TO DO:
Extend the commentary below on the parallels between Asquith's Liberals and the Liberal Party of Canada, starting right after its last sentence.

PASSAGE PROVIDED:

##########

So a few years back I read a really good book -- Asquith by Roy Jenkins. It's a biography of the British Prime Minister who basically killed the Liberal Party of England. Whether is was Asquith's failures or those around him is an interesting argument for another time, but after reading it in 2005 and watching the manifold failures of the Liberal Party of Canada since then, I've been struck by the odd similarities between the fate of the parties. Asquith and the early 20th-century Liberals of England found themselves with a collapsing electoral coalition as the growing labour movement stripped them of votes in places like Scotland on the one hand, and Asquith's attempt to placate Irish Nationalism drove people to the Tories on the other end. One of Asquith's last acts was to hold the balance of power in a Liberal-Labour coalition, the first time Labour held the Prime Minister's office. The paralells aren't exact, but you can find them if you look. Something that seems really relevant is the way Asquith and the Liberals lurched from one crisis/scandal to another, until eventually the party split between Lloyd George and Asquith. The party never, ever recovered and Labour became the new alternative to the Conservatives.
Now, there's no global war for the Liberals to bollocks up, and the point isn't that Dion is a new Asquith -- if nothing else, Asquith won several majorities in his own right before the disappointing end of his career. The point is that the Liberals need to find some way to vault a lot of structural problems that are currently conspiring to weaken them. And this crisis really started over a symptom of the Liberal decline: the issue of public funding wouldn't matter if the Liberals had a large motivated base of donors. (The same is of course true for the other two opposition parties.) And that's just the beginning of the Liberals' organizational problems, but critics within the party are better suited than I to talk about that.

##########

PROVIDED DATA:
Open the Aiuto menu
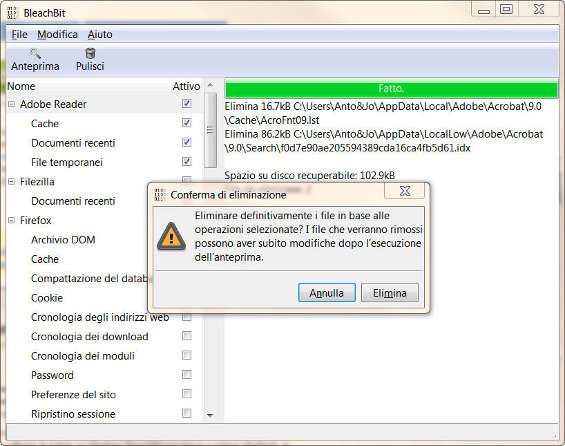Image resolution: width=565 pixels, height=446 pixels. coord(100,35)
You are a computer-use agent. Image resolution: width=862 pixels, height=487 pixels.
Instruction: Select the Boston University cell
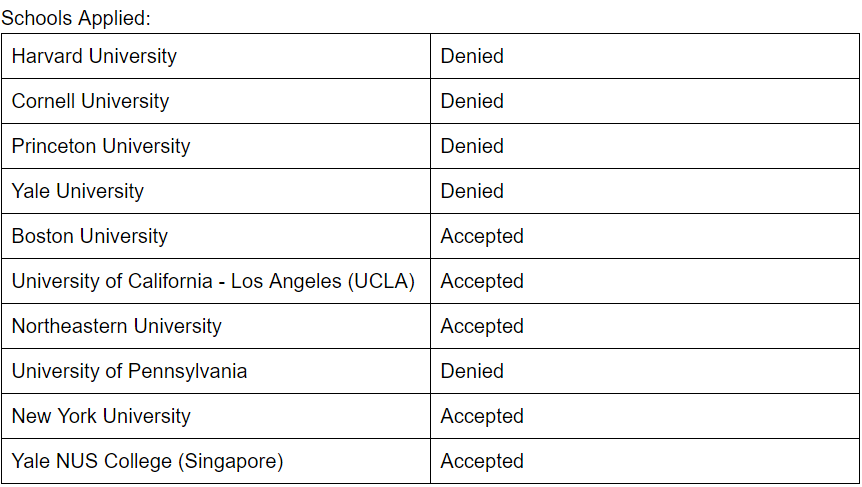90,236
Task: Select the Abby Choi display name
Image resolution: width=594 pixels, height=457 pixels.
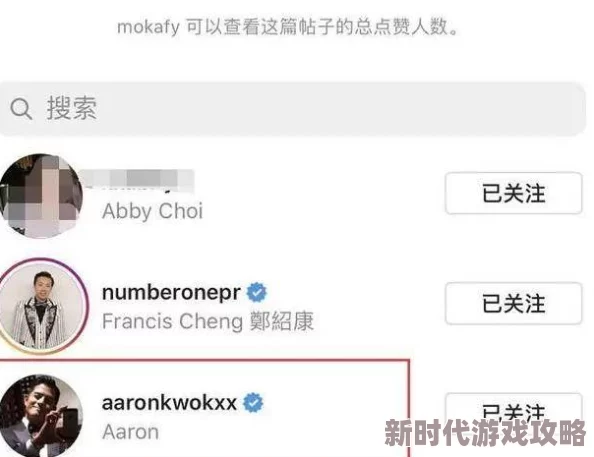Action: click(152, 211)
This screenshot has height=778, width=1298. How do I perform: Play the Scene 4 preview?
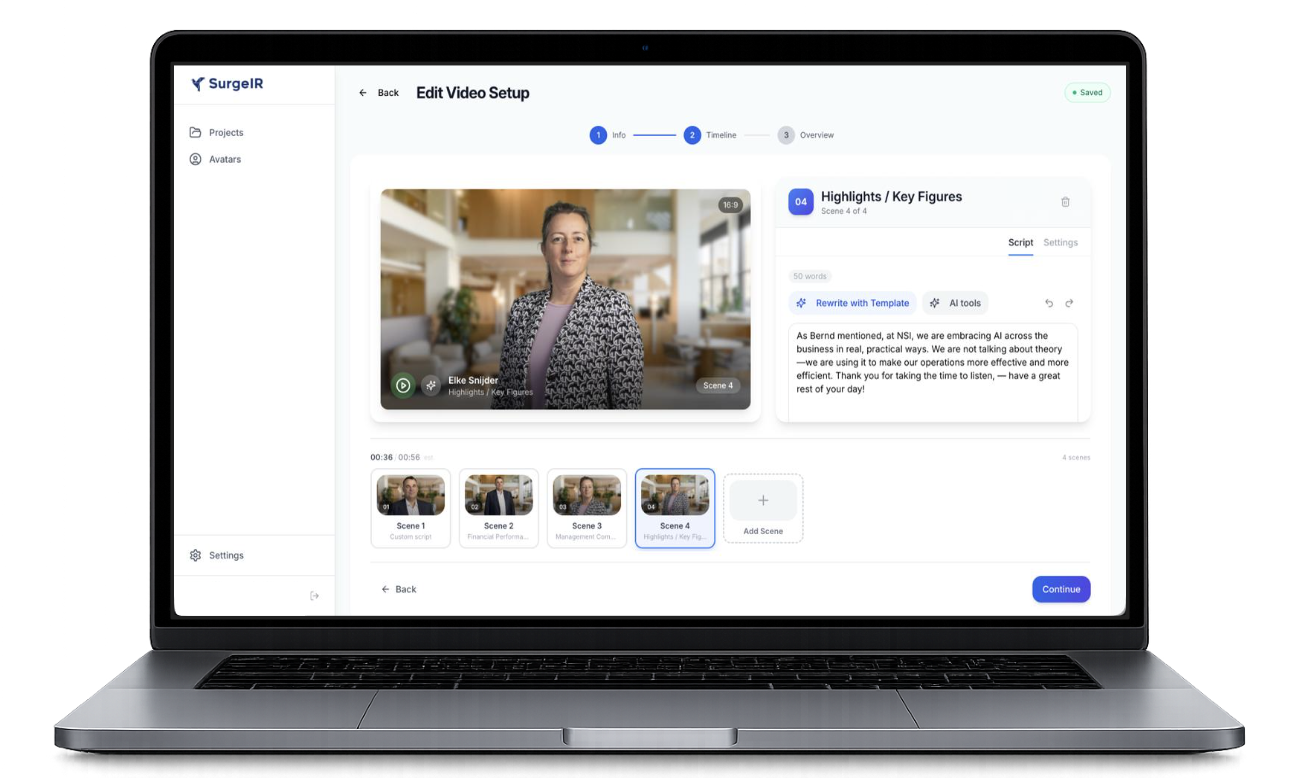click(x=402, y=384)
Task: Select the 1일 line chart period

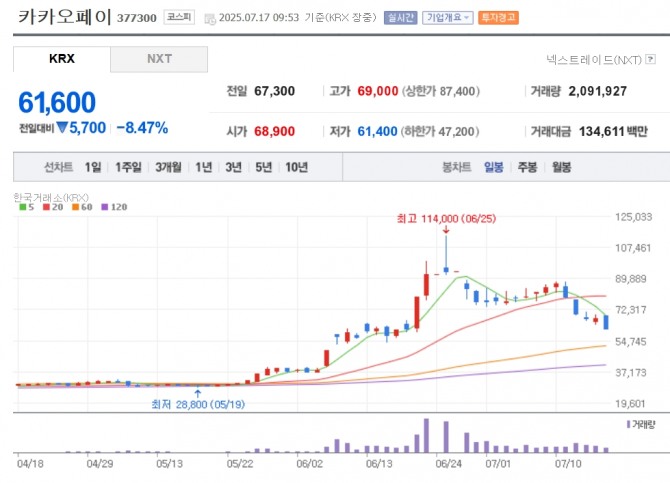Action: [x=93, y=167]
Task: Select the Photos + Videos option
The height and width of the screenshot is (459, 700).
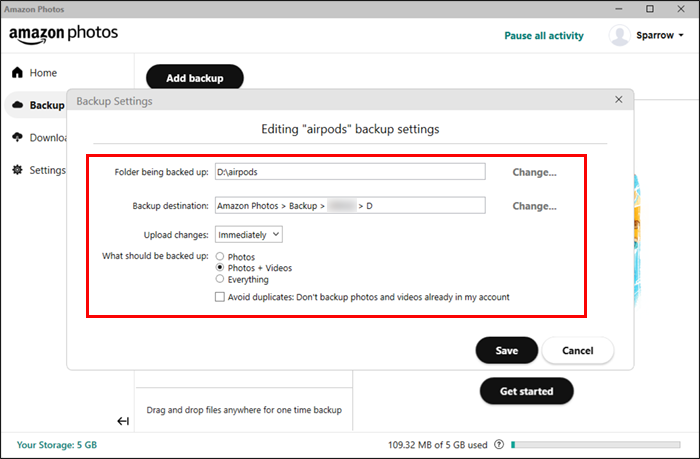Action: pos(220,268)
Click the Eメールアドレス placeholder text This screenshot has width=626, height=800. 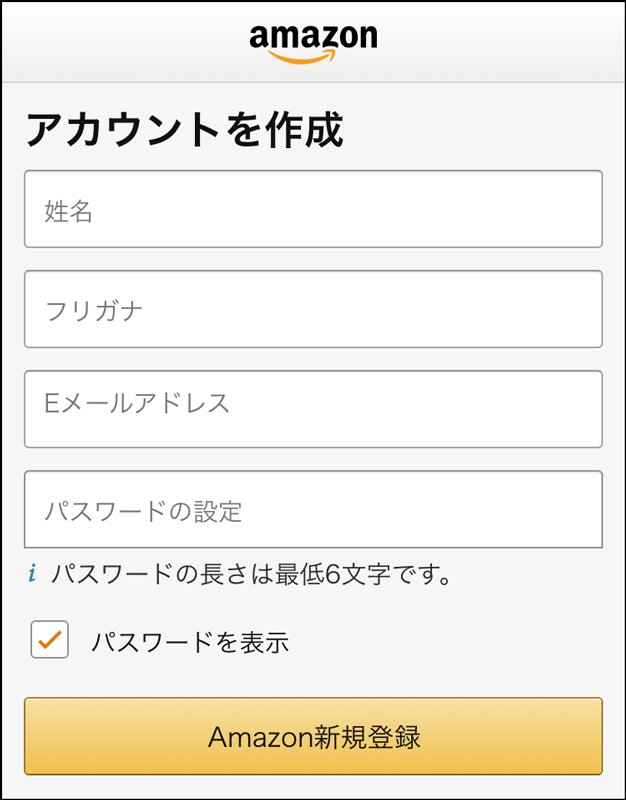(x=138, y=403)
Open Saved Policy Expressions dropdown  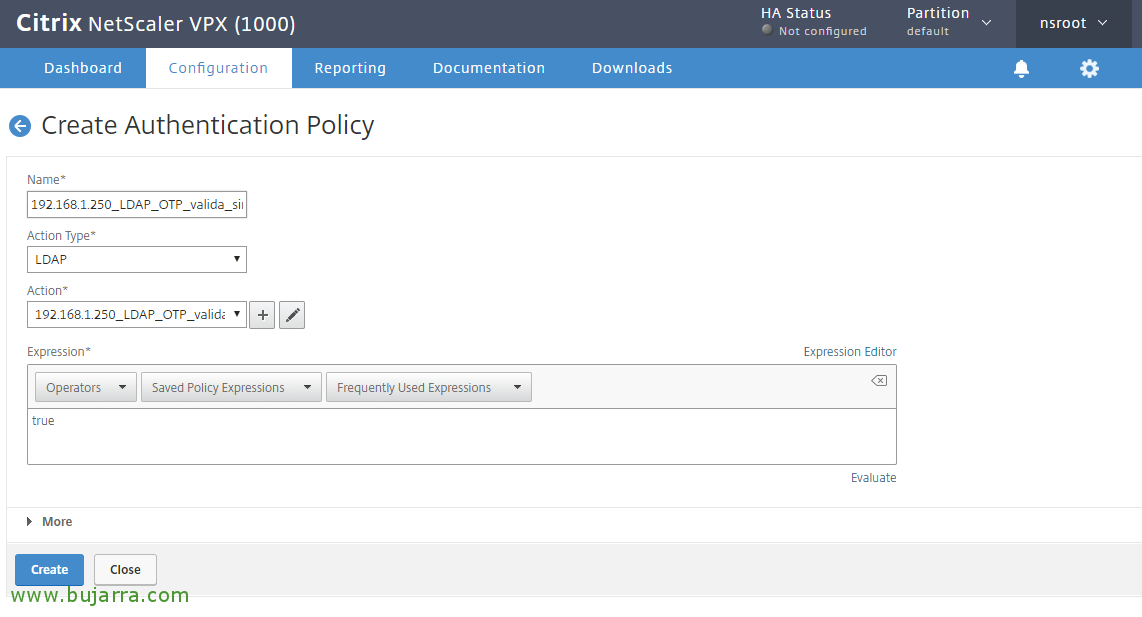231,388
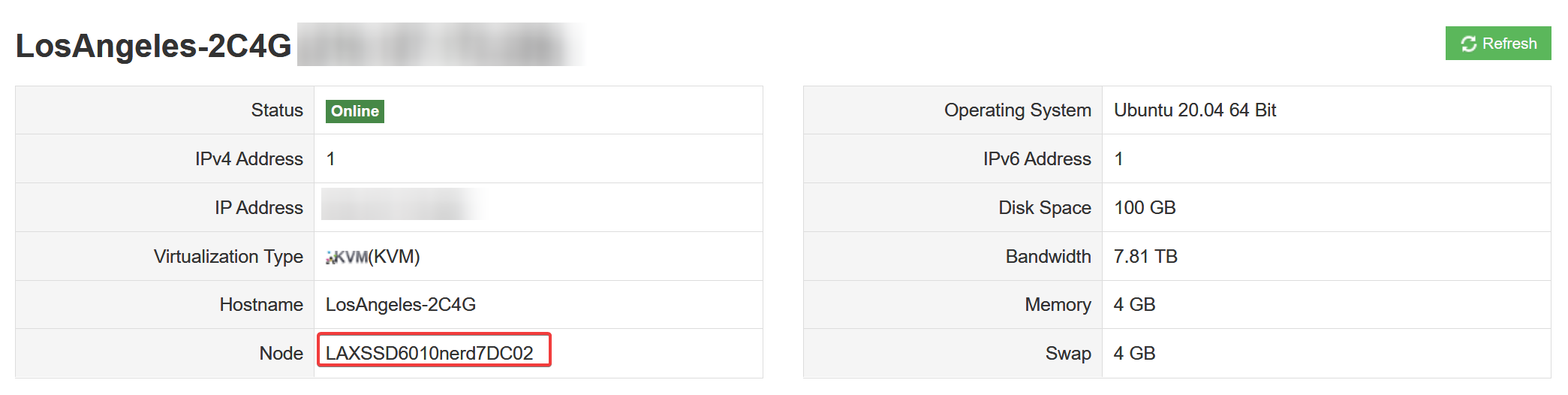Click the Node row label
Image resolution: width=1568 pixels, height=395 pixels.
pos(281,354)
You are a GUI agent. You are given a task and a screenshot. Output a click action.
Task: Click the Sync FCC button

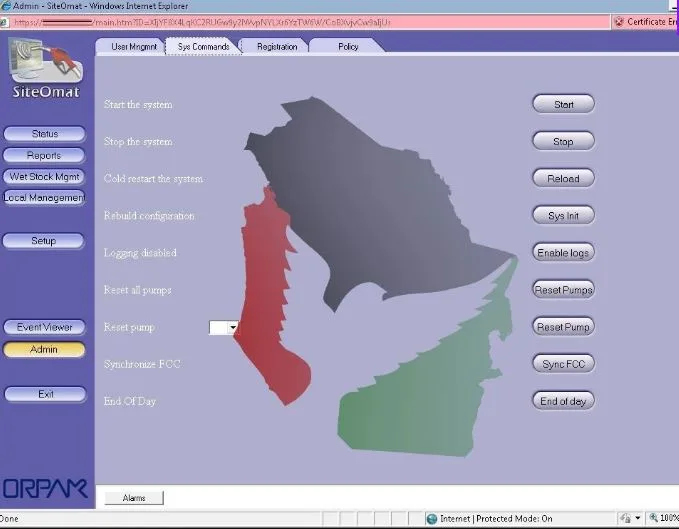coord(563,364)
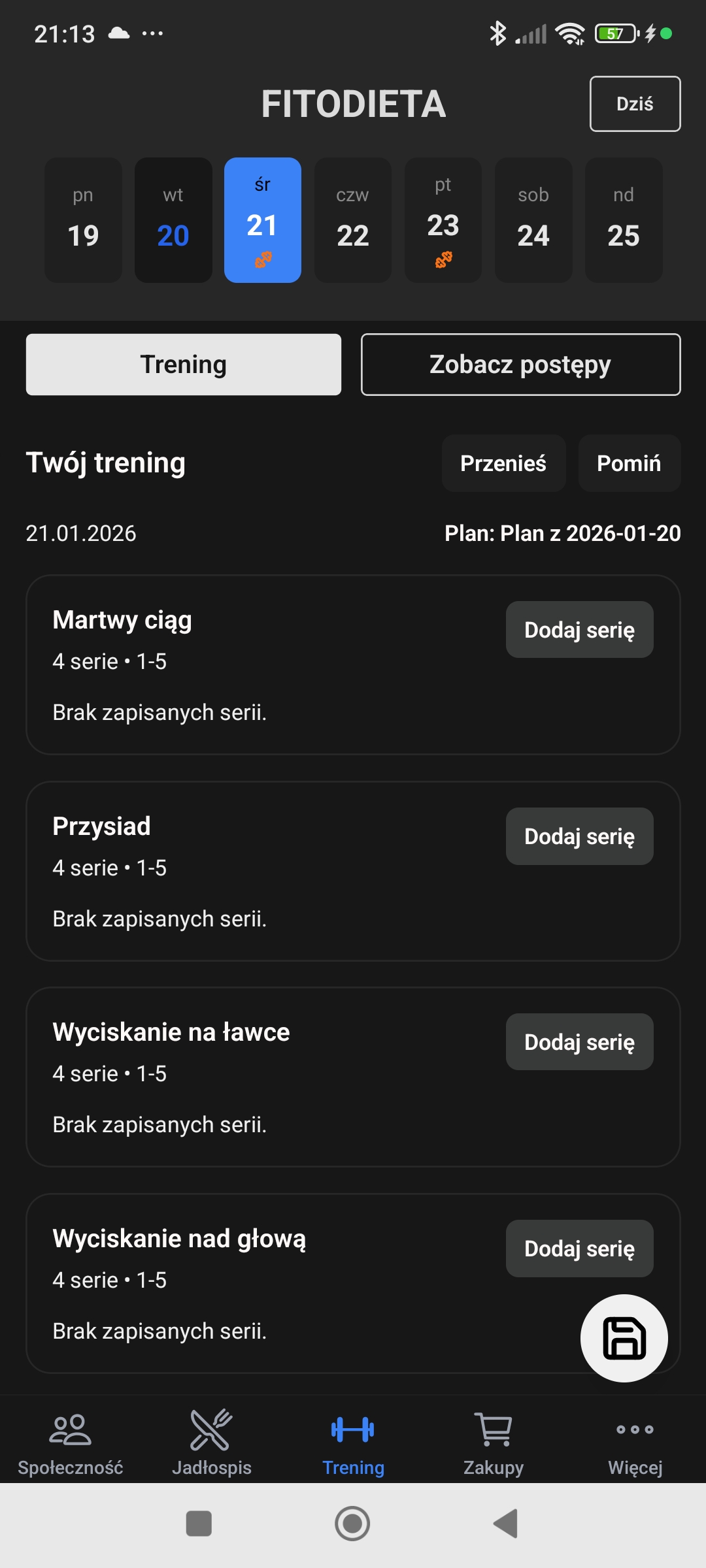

##########

RESULT BELOW:
Some of the problems the Liberals face actually are probably the fault of mediocre leaders such as Martin and Dion. But the current crop consists of two guys who lost to Dion and one guy who nobody thinks will win. Or to put it another way, a party that is serious about solving its problems produces a better crop of leaders than this.
It's not the whole of the affair, but consider that much of the success of the Democratic Party has come since leaders like Gephart, Daschle, and (yes) both Clintons have been eclipsed. If the Liberal Party thinks it can succeed without really disposing with the past and going with someone new, someone who actually inspires the party to change, then I think they're going to stay screwed.